WHAT THE TASK ASKS
Switch every "Given" in the records below to "Instruction", leave everything else unchanged, and leave the pictures out of your answer.

Word and item position data
::::::
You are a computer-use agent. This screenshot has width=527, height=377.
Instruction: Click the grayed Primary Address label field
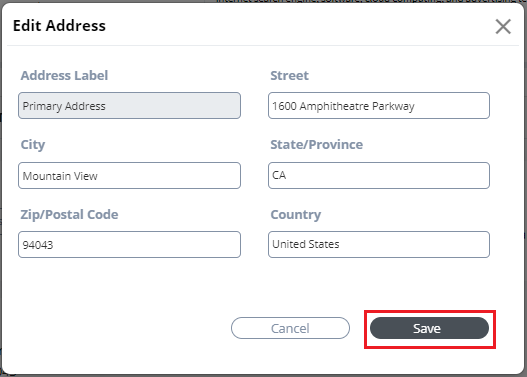[x=129, y=106]
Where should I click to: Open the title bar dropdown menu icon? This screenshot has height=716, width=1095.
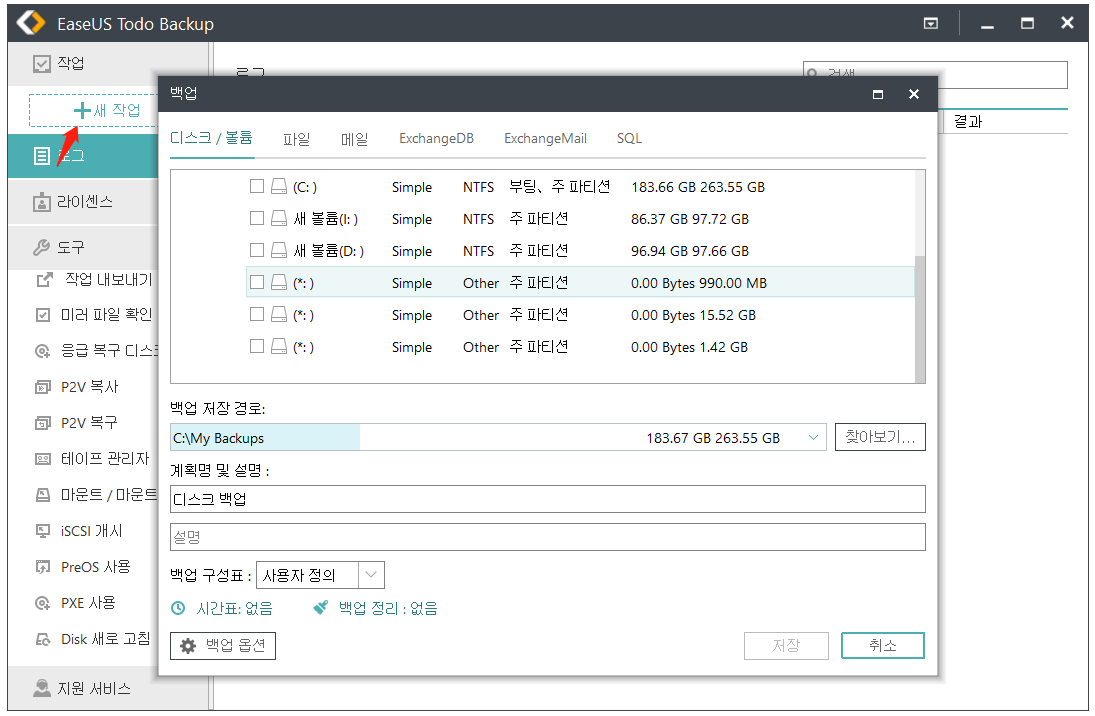(930, 24)
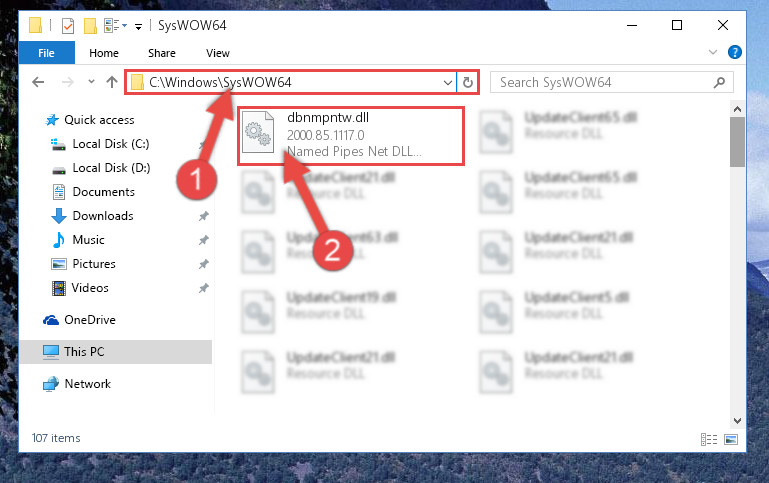The image size is (769, 483).
Task: Open the File menu tab
Action: (47, 53)
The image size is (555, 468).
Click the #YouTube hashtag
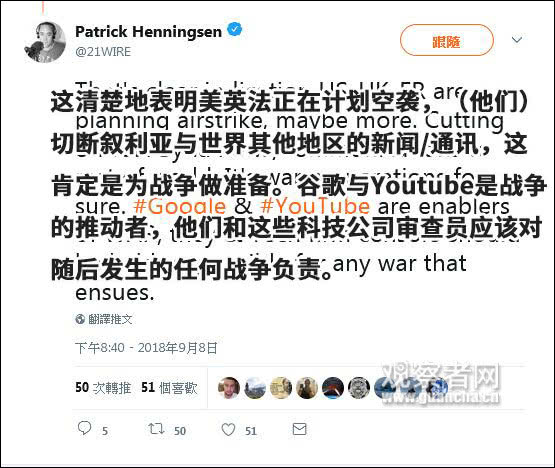[315, 206]
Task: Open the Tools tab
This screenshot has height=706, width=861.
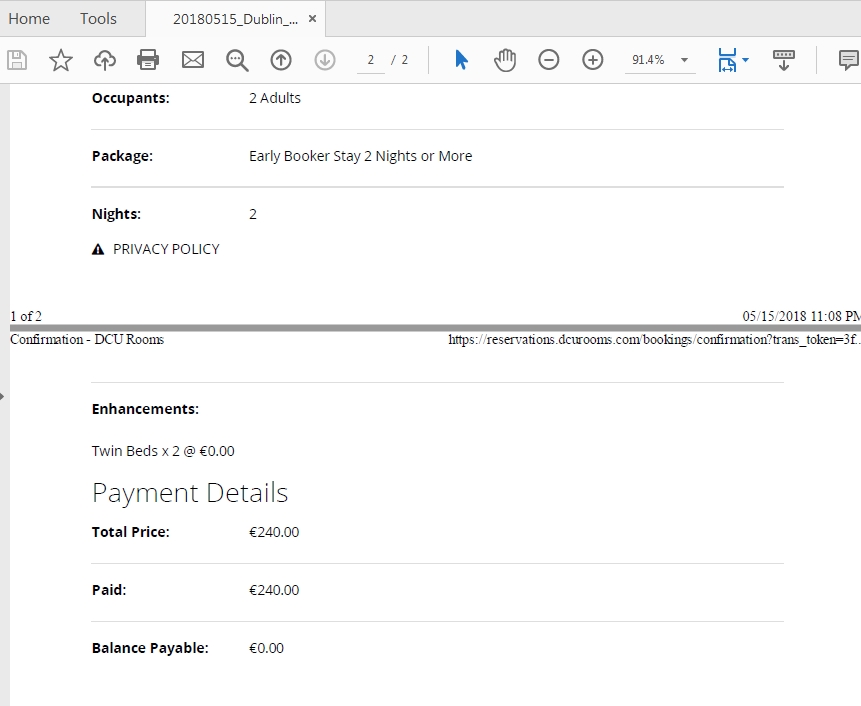Action: [98, 19]
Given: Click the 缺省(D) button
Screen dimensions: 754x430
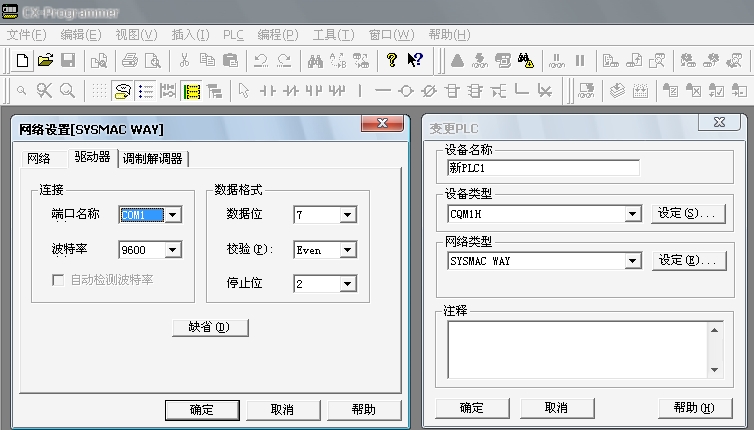Looking at the screenshot, I should [x=210, y=327].
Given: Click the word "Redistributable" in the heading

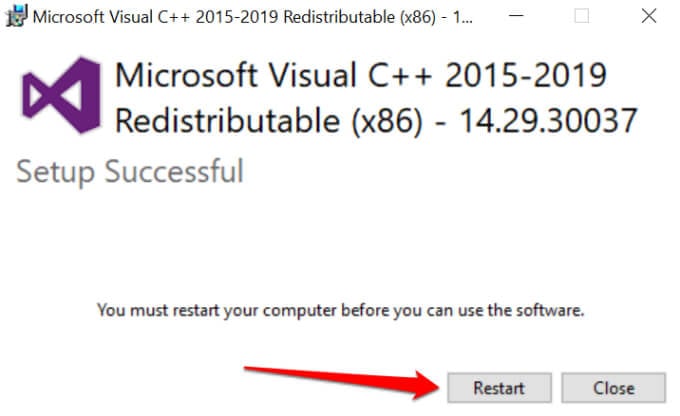Looking at the screenshot, I should click(227, 120).

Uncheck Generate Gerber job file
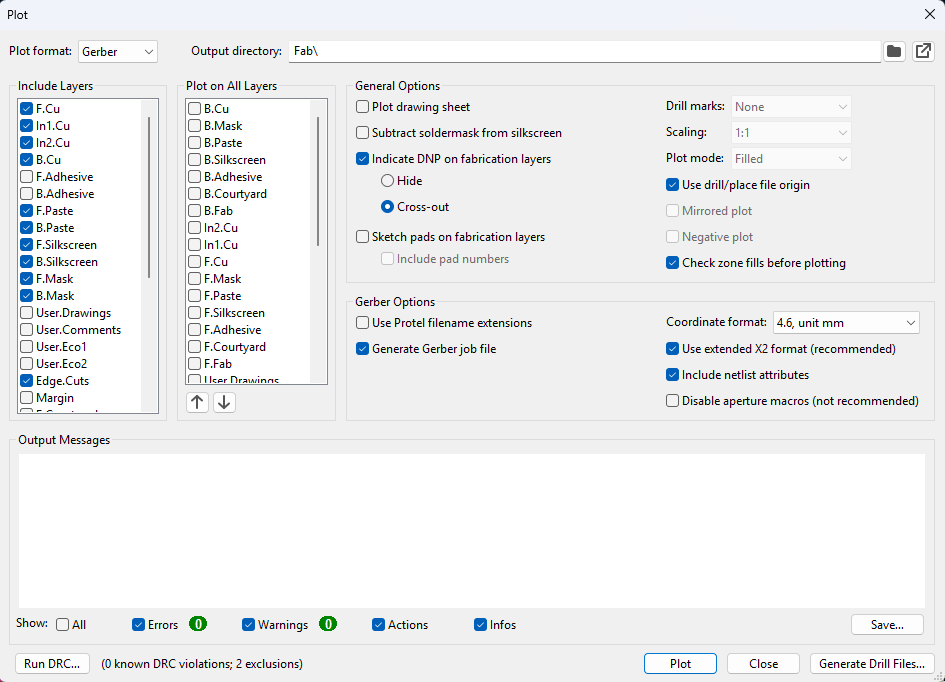pyautogui.click(x=363, y=349)
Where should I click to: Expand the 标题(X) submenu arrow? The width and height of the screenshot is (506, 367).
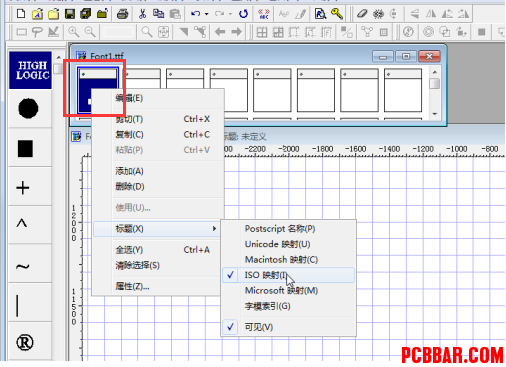[x=214, y=229]
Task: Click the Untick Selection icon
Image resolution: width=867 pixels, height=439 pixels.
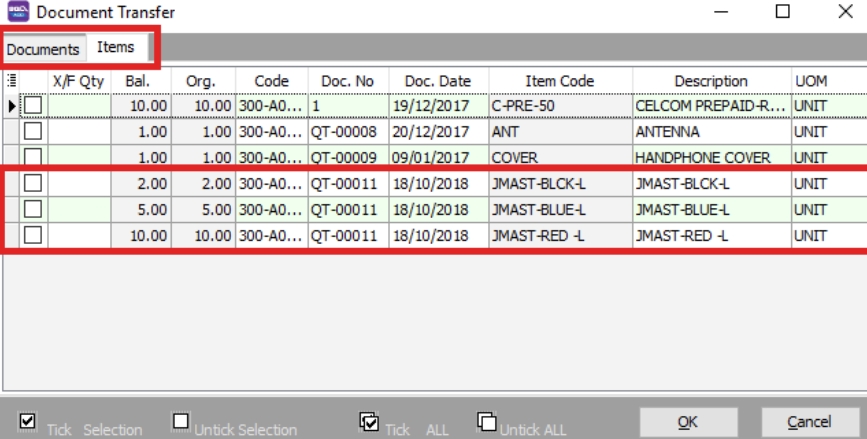Action: coord(181,421)
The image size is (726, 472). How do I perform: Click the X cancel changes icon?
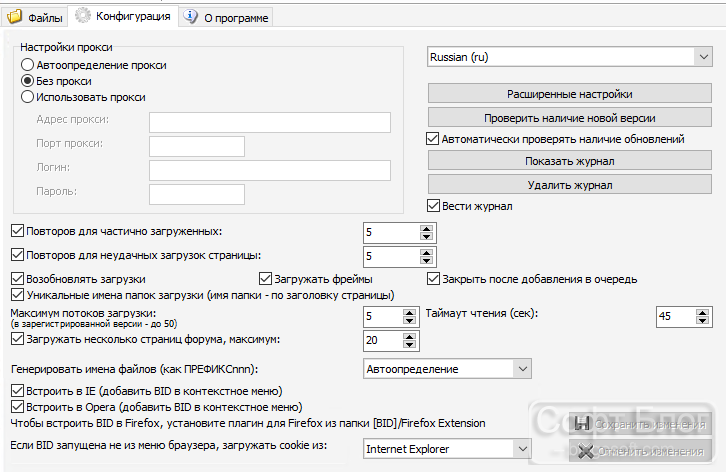point(586,451)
::::::
SOLUTION
You are a computer-use agent. This screenshot has width=527, height=377.
Instruction: Click the grayed Primary Address label field
[x=129, y=106]
Where should I click to: Open the title bar dropdown menu icon? This screenshot has height=716, width=1095.
(930, 24)
The image size is (769, 483).
Task: Open the File menu tab
Action: (47, 53)
The image size is (555, 468).
Click the #YouTube hashtag
[315, 206]
Task: Open the Tools tab
This screenshot has height=706, width=861.
Action: [98, 19]
Instruction: Click the 缺省(D) button
Screen dimensions: 754x430
Looking at the screenshot, I should [x=210, y=327].
Instruction: Click the word "Redistributable" in the heading

Looking at the screenshot, I should click(227, 120).

Uncheck Generate Gerber job file
pyautogui.click(x=363, y=349)
Where should I click to: Expand the 标题(X) submenu arrow? The width and height of the screenshot is (506, 367).
[x=214, y=229]
Task: Click the Untick Selection icon
Image resolution: width=867 pixels, height=439 pixels.
Action: coord(181,421)
The image size is (726, 472). How do I perform: Click the X cancel changes icon?
point(586,451)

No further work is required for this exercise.